The thing I was most disgusted with him is how much his stability was equally proportionate to the relationship status to the woman in his life at the time. If things were good with her things were flipping fantastic with him. If they were rocky he was in a hole beyond hope. The symbiotic parasitic codependency of this guy was off the charts! I hadn't seen such insanity since well since I looked in the mirror if I was going to be honest. To overcome my resentment of him I had to overcome the resentment of myself for being cut from the exact same cloth. I had to forgive myself for trading my sobriety, my god, my safety, my happiness, my stability for the love of a woman in 2006.
I had done the exact same thing all my life basing my happiness off my partner. I had done it for all the same reasons.

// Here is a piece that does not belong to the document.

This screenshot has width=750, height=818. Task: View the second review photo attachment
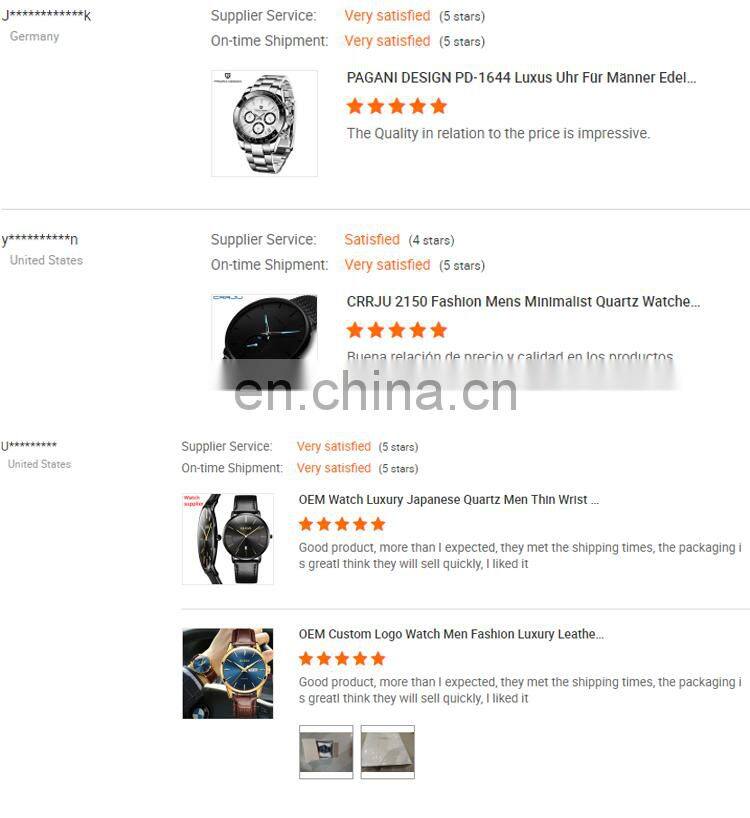tap(388, 752)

Loneliness, fear, need of approval, no self esteem top the list but it boils down to I was uncomfortable with myself and God. All those things that I was supposed to go to God to get I was afraid so I just took to people that couldn't give it to me. I would either put on my captain save a ho cape to save her hoping to vicariously heal myself through her recovery. Or the other extreme find someone I could submit my life to in hopes that they could run it better than I could. The benevolent dominator or the victim. Either way I found myself sucking out everything out of people until they just had to cut me loose to save themselves from my bottomless pit. Then when it inevitably self destructed then I was Icarus fell trying to fly with a good woman and my wings melted under her glow. The other half of the time I was Dante who only willing plunged deep into Hell's depths to rescue her. I was so pissed at this guy I had respected so much being so stupid. Why couldn't he just be ok being alone for at least a month hell two weeks? Then I look back at my own track record and oh why couldn't I for so long?

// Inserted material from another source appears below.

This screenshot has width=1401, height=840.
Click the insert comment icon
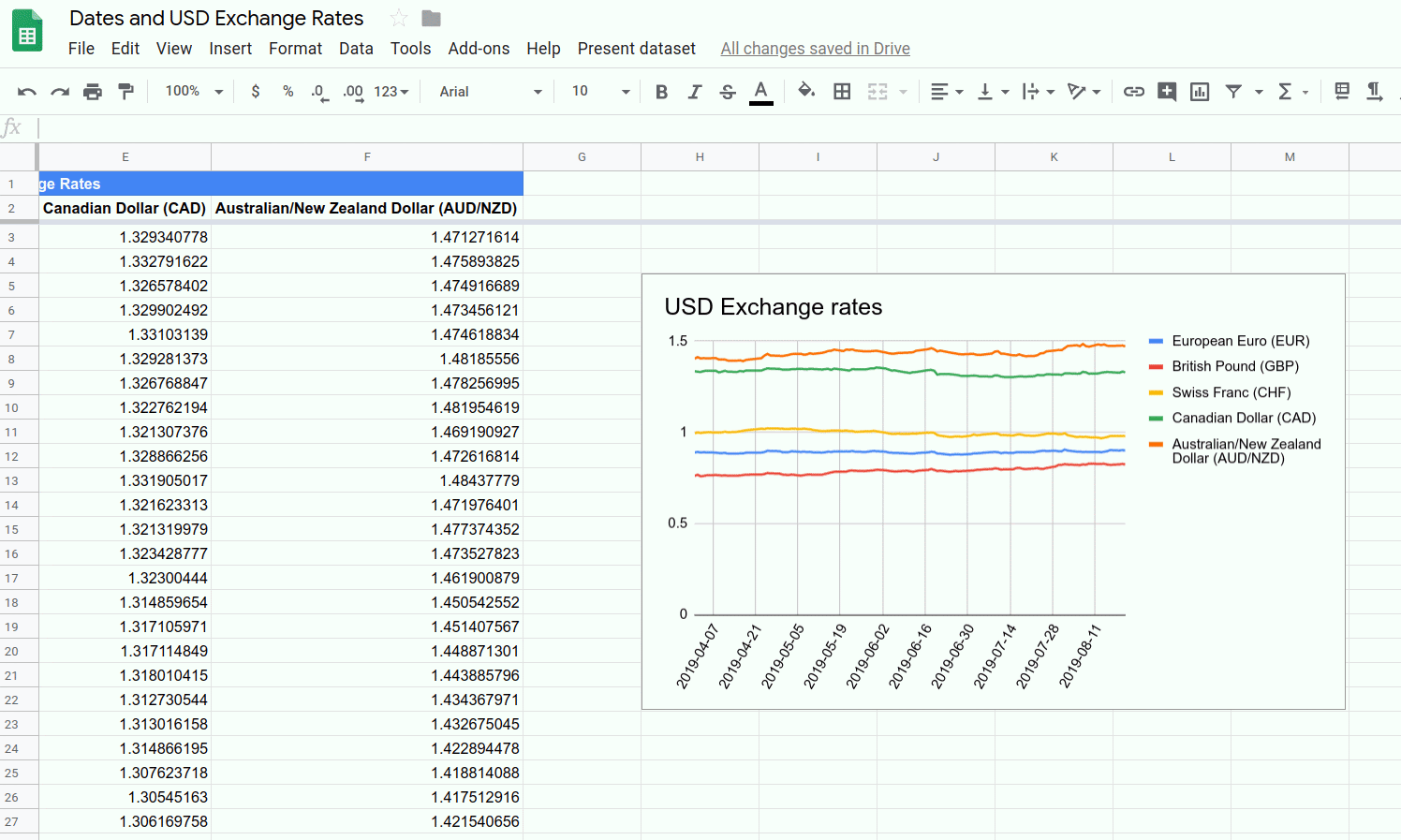[1167, 92]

Its hard to maintain rigorous honesty and a resentment against someone else for doing the same crap your doing. When I take the focus off my very little story in my head and try to be the huge dramatic story God is telling I see the role I'm playing isn't always the role I'm supposed to be playing at all. A love story of God's restoration set against a backdrop of a fallen world at war is how John Edlridge describes it and I like that. Joseph Campbell says there are really only 7 archetypes of people in the world and we all represent a subtype mixture of them at different points in our lives. I agree and rejoice in being the subtype today. It gives me a point of reference of where I was, where I am, and where I will go based on my choices how to respond to a changing life. In ten years I will hopefully have another photo of me and a group of guys who are sharing a life of pilgrims on the road to happy destiny. Chances are that it will be a different group of guys because everyone is moving at their own pace including myself. I wont be the same guy in the same place when the picture is taken. A snowflake doesn't start out beautiful it starts as a piece of debris floating in the sky that God takes and attaches water molecules to. As it gains weight it loses altitude. The minuscule amount of the water bonds to the debris and crystalize into something beautiful as a after effect.